The story seems to be linked to the publication of a survey for the book Planet Word (presumably a tie-in to Stephen Fry's BBC series of the same name) and to be fair, the expert they quote, the author of the book JP Davidson, doesn't bemoan the alleged decline, but has this to say:
This could be viewed as regrettable, as there are some great descriptive words that are being lost and these words would make our everyday language much more colourful and fun if we were to use them.
'But it's only natural that with people trying to fit as much information in 140 characters that words are getting shortened and are even becoming redundant as a result.
'The folly is to try and stem the tide of the new whether they emerge from rap, technology, teenspeak, or the multitude of jargons that we invent to make shortcuts and communication more efficient between groups.

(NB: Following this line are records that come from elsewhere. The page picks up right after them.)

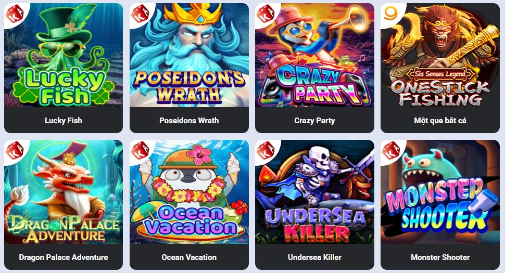Click the KA dice badge on Dragon Palace Adventure
Screen dimensions: 505x273
[x=15, y=150]

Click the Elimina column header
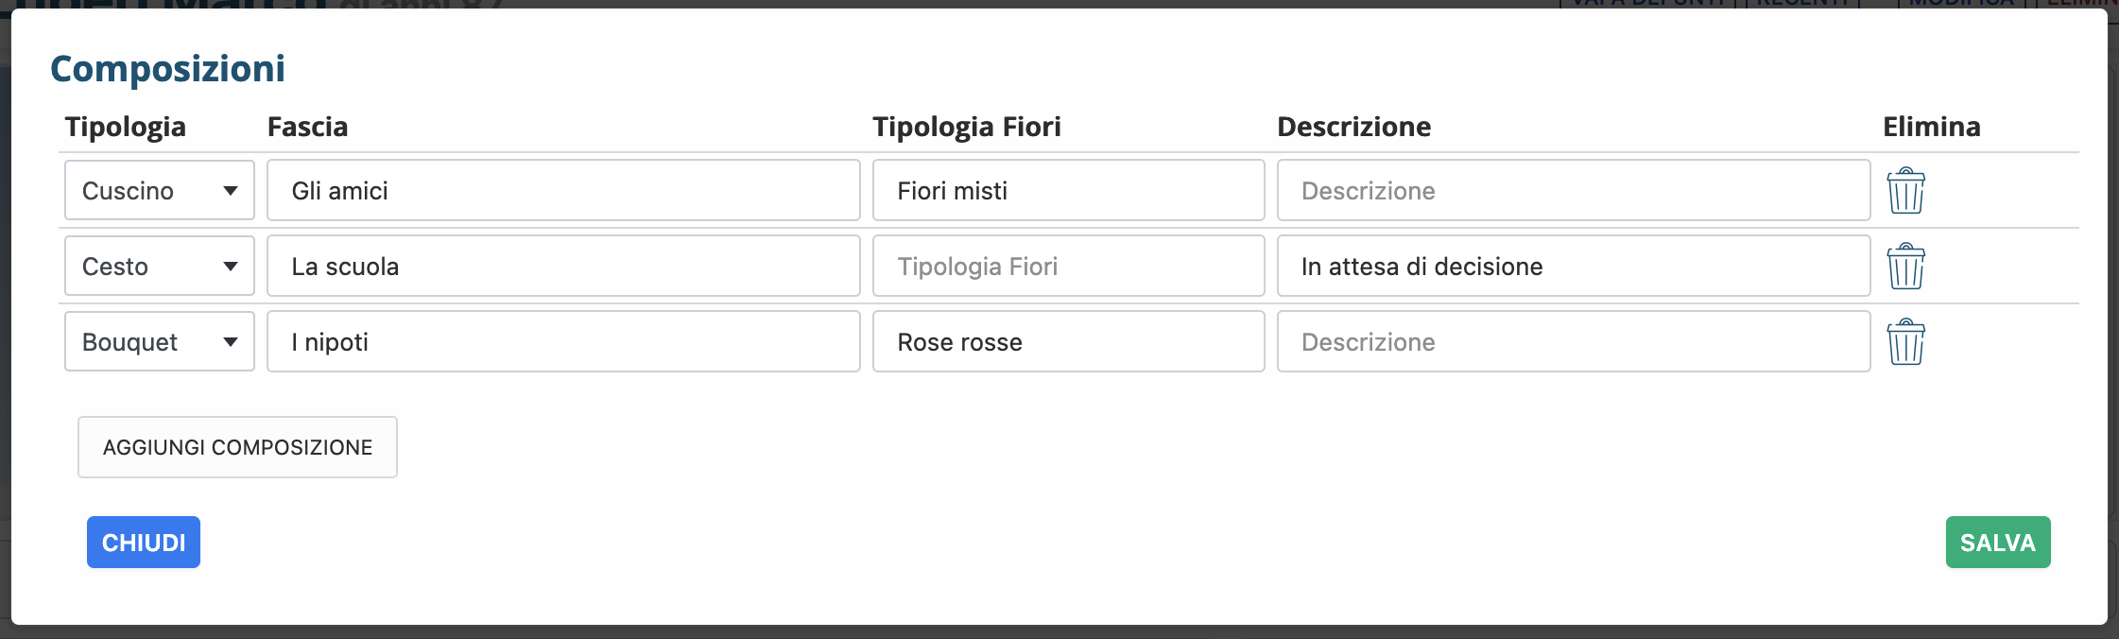tap(1931, 127)
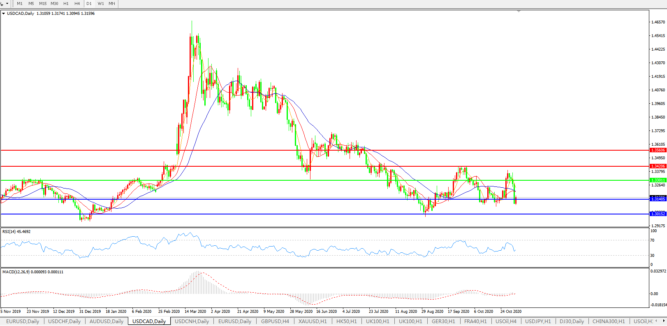The image size is (667, 326).
Task: Select the RSI(14) indicator label
Action: (x=16, y=232)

This sounds like good sense and isn't in any way as prescriptive as the rest of the Mail's tone (managing of course to tie in some aspect of British identity being eroded as it always does), but the comments from Mail readers start to pour scorn on such descriptive views, arguing (among other things) that the once proud language of Shakespeare is now degenerating into a series of txt-grunts (a kind of Crumbling Castle model for the text generation) and that young people are doing it because they "are even allowed to use text speech in exams now", conveniently (or stupidly) misunderstanding the difference between studying and using. D'oh!